Circumventing the probate process, whether or not "it's what Grandma would have wanted" is a breach of your duty to the estate. If the other heirs are okay with Niece getting the sculpture, the delay caused by the probate process won't change that. And if it turns out that Grandma promised the sculpture to more than one heir, you won't find yourself in the middle of a legal dispute because you handed it over to someone prematurely.
Dealing with real estate holdings after a death is challenging. If the property in question was the deceased's home, it may need to be sold. If there is still someone living there, such as an adult child who was caring for the deceased, they may want to delay the sale, while other heirs want to hasten it. If the property needs repairs before it can be sold, you will need to find out if you have (or have to obtain) authority to use estate funds to pay for repairs.
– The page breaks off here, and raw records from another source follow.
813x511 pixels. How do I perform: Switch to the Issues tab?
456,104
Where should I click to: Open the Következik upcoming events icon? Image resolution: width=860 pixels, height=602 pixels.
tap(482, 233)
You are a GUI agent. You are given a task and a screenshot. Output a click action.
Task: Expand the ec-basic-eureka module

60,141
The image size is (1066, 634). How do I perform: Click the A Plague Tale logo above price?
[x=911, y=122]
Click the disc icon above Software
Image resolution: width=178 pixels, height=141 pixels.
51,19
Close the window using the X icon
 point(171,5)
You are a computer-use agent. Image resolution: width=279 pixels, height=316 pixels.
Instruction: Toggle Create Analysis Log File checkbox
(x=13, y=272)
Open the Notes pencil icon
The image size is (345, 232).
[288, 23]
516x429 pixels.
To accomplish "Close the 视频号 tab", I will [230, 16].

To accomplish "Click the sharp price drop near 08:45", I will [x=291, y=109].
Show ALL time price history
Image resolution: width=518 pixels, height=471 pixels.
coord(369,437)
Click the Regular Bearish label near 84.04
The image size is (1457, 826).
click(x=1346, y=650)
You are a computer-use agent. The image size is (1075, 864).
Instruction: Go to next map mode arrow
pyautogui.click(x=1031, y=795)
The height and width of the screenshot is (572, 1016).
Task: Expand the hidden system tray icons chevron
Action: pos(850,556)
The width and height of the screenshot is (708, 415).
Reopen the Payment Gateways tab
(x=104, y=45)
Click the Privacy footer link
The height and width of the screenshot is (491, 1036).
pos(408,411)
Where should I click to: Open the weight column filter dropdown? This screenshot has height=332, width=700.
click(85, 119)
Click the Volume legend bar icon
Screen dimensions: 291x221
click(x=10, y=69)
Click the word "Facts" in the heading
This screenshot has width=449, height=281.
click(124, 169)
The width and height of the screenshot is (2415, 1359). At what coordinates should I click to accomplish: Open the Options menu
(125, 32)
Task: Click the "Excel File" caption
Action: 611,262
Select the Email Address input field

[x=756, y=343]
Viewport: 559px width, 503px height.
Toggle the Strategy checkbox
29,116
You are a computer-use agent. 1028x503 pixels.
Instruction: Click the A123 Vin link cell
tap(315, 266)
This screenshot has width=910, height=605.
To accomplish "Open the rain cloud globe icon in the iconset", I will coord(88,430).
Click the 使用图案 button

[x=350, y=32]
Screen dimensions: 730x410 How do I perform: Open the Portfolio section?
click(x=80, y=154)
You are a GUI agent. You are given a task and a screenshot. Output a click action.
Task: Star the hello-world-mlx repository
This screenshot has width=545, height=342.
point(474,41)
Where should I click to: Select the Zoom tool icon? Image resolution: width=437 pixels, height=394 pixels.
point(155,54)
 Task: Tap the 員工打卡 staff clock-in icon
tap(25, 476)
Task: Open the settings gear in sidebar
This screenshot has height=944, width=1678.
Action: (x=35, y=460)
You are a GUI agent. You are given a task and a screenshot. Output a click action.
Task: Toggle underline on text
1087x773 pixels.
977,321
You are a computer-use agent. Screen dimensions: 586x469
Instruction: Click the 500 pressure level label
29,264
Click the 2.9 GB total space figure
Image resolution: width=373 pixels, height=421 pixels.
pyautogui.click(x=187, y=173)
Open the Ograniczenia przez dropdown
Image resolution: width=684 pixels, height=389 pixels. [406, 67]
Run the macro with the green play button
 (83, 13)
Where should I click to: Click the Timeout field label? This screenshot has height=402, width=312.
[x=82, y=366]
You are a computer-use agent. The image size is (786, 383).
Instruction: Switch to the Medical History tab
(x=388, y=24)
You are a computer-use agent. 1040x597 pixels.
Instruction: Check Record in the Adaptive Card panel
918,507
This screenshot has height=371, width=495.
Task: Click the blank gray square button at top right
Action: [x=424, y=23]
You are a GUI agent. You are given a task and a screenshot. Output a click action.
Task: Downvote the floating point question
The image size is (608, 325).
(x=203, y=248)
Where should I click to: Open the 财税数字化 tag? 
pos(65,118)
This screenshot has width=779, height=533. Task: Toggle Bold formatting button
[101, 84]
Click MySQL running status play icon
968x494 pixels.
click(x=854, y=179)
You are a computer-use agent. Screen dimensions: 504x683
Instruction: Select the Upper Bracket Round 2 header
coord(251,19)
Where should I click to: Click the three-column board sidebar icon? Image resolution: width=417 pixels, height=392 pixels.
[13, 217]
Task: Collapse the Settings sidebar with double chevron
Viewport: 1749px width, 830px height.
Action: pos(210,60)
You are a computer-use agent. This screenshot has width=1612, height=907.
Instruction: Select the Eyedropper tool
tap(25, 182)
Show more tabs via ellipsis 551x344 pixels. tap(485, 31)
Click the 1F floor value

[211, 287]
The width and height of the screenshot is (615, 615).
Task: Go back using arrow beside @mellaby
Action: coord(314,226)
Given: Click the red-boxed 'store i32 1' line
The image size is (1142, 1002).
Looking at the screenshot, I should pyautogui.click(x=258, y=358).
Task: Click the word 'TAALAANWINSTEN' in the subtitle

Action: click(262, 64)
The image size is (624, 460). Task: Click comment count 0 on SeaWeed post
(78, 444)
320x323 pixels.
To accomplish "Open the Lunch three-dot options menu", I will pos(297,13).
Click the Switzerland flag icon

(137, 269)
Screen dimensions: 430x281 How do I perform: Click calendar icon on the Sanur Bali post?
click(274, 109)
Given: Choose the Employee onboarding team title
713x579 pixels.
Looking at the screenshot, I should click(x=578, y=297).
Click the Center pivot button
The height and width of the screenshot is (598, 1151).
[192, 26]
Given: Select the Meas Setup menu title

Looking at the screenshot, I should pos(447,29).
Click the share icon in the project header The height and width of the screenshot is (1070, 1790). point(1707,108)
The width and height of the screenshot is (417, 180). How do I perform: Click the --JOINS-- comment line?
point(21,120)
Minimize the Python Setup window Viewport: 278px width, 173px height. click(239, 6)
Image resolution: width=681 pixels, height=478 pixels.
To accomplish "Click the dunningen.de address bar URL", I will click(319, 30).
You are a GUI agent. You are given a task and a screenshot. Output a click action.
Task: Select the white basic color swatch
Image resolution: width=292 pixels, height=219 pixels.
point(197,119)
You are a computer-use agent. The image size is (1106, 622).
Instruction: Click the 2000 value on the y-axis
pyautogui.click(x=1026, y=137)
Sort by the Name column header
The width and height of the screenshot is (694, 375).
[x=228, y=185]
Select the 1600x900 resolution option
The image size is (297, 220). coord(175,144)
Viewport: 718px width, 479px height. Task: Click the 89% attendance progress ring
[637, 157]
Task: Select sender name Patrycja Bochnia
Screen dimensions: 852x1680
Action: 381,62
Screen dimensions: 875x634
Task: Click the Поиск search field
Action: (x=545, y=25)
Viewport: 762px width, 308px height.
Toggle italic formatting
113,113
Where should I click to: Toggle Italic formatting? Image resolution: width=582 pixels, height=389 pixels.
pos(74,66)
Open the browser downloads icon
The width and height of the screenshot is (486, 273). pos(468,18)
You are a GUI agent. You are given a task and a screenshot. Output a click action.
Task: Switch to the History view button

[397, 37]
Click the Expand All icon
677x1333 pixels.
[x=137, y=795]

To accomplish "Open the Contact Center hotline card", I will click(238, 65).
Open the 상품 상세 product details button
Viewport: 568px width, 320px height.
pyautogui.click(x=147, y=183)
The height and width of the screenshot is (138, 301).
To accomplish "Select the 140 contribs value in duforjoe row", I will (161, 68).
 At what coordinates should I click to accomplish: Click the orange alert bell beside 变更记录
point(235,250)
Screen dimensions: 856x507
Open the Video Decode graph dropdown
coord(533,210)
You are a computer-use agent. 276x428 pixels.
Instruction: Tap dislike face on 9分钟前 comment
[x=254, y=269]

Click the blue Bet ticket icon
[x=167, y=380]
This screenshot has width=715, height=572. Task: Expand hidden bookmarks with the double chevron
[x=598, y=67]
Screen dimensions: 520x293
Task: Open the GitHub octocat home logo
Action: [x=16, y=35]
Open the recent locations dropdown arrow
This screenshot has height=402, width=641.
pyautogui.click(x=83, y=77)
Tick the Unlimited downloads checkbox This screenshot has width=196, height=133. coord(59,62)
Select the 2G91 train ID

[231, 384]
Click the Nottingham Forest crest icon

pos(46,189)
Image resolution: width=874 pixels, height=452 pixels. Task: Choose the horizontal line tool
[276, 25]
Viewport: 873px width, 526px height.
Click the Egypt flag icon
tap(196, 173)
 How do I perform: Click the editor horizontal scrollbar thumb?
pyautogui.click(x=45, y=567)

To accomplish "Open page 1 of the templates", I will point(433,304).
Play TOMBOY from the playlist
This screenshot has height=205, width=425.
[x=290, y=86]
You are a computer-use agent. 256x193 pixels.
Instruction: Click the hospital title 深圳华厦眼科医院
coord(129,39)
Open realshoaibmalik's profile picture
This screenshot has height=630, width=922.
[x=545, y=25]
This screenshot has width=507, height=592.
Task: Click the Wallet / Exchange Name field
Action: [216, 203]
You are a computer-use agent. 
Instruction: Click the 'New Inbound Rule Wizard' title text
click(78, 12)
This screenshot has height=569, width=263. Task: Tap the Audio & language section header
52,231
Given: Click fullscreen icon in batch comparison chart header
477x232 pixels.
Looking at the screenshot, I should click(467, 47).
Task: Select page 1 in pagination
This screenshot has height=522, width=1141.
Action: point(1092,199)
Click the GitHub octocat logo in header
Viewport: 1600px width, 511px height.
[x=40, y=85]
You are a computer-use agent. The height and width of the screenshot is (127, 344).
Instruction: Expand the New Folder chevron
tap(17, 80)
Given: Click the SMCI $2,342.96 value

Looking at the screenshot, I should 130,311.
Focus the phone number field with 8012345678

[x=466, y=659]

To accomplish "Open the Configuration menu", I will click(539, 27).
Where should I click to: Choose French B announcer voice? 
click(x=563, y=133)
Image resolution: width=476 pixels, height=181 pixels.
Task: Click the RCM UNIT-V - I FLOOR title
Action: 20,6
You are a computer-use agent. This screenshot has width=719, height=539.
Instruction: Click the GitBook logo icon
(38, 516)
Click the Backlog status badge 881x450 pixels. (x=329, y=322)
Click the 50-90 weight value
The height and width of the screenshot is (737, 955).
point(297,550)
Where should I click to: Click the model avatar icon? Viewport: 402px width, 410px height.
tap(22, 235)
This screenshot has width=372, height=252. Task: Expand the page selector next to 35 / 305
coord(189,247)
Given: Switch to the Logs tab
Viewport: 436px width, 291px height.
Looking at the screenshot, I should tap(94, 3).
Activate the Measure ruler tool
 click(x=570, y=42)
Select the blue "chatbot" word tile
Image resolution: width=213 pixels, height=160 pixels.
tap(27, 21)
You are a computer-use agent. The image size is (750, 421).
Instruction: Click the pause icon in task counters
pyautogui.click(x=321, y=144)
If the deceased's residence will be vacant after the death, you will need to keep it insured in case of loss such as fire or a burst pipe that causes a flood. However, most insurers prefer not to insure unoccupied houses for long periods, since some types of damage to the property (like that burst pipe) might not be discovered promptly and could become extensive (and expensive) as a result.
If the deceased owned property outside the state where they lived, such as a timeshare in Florida or a vacation cottage in Michigan, an auxiliary probate proceeding may need to be opened in the state where the real estate is located. Don't overlook the need to address out-of-state real estate, or the resolution of the estate may be delayed.
As you've no doubt concluded by now, there's a lot to get right when you're serving as the executor of an estate. Just because responsibility falls on your shoulders doesn't mean that you need to shoulder all of the responsibility yourself, especially if you have never administered an estate before.
An experienced probate attorney who has helped oversee the administration of hundreds of estates can help you manage the tasks of estate administration much more efficiently than you could do on your own. What's more, because an attorney's services are considered by the state to be a benefit to the estate, they may be paid for out of estate funds. So before you plunge into the role of executor, take the time to consult with an attorney who may be able to save you time, money, and stress in the administration of the estate.